Nilai Positif Akhlak dalam Perjalanan
Imam Gazali mengatakan bahwa "Bersafarlah,
sesungguhnya dalam safar memiliki beragam keuntungan". Adapun
keuntungan melakukan perjalanan itu adalah :
- Melakukan perjalanan dapat menghibur diri dari kesedihan, kepenatan, kejenuhan dari rutinitas aktivitas atau me-refresh masalah-masalah yang membelenggu.
- Perjalanan merupakan sarana untuk meningkatkan penghasilan. Jika hanya berdiam di rumah tidak akan menemukan betapa luasnya karunia Allah.
- Perjalanan akan menambah ilmu pengetahuan dan wawasan. Baik karena pengamatan ataupun karena berjumpa dengan banyak orang.
- Dengan melakukan perjalanan, seseorang akan lebih mengenal adab kesopanan yang berkembang di suatu komunitas masyarakat.
- Perjalanan akan menambah kawan dan sahabat yang baik serta mulia, karena dalam melakukan perjalanan tentu akan bertemu dengan orang-orang yang beragam.
D.
Beberapa Permasalahan Penting Dalam Safar
1.

◆ Informasi yang Diberikan
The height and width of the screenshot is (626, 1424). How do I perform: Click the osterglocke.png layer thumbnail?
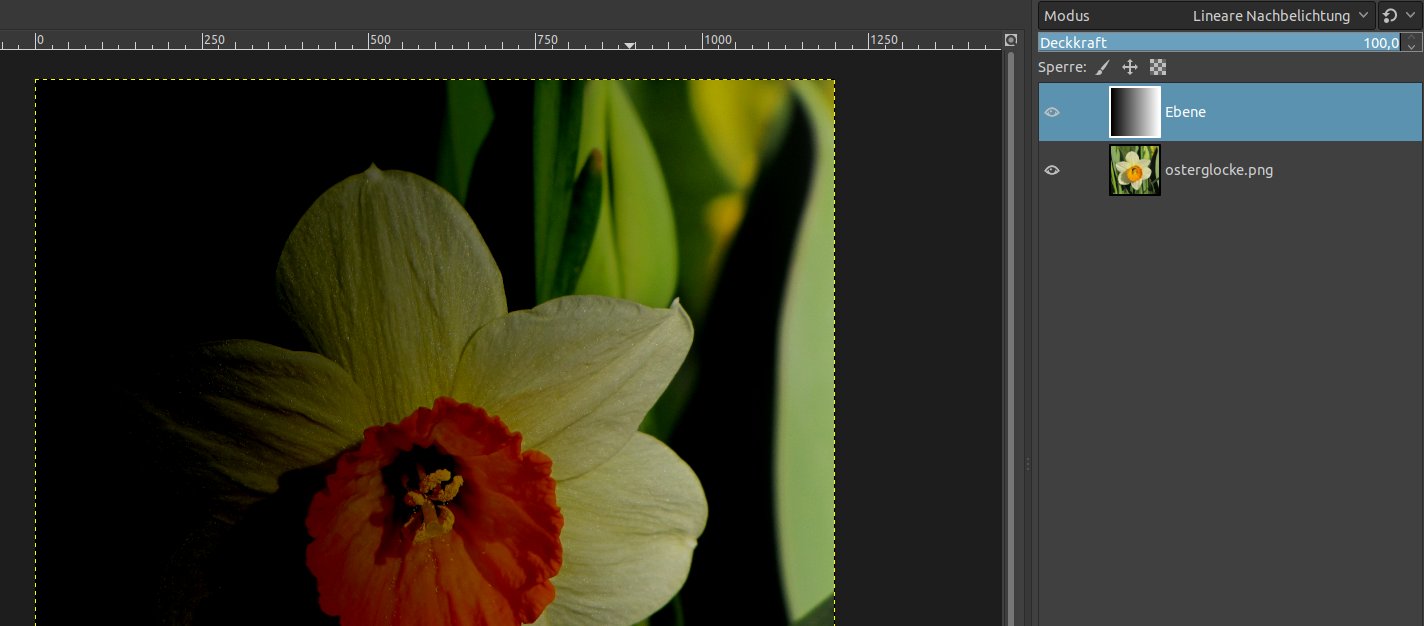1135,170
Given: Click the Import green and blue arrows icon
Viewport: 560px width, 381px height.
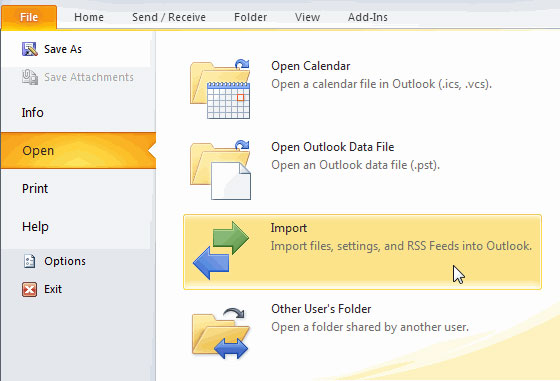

◆ Tugas Anda
Tentukan apakah setiap pernyataan berikut sesuai dengan kutipan tentang manfaat perjalanan. Jawab ya atau tidak untuk masing-masing, lalu kutip kata-kata dari teks yang menjadi penentunya.
1. Perjalanan dapat menambah ilmu pengetahuan dan wawasan.
2. Orang yang hanya berdiam di rumah akan menemukan betapa luasnya karunia Allah.
3. Perjalanan disebut sebagai sarana untuk meningkatkan penghasilan.
Data di atas tidak diperlukan.

◆ Jawaban Latihan
1. Ya: "Perjalanan akan menambah ilmu pengetahuan dan wawasan."
2. Tidak: "Jika hanya berdiam di rumah tidak akan menemukan betapa luasnya karunia Allah."
3. Ya: "Perjalanan merupakan sarana untuk meningkatkan penghasilan."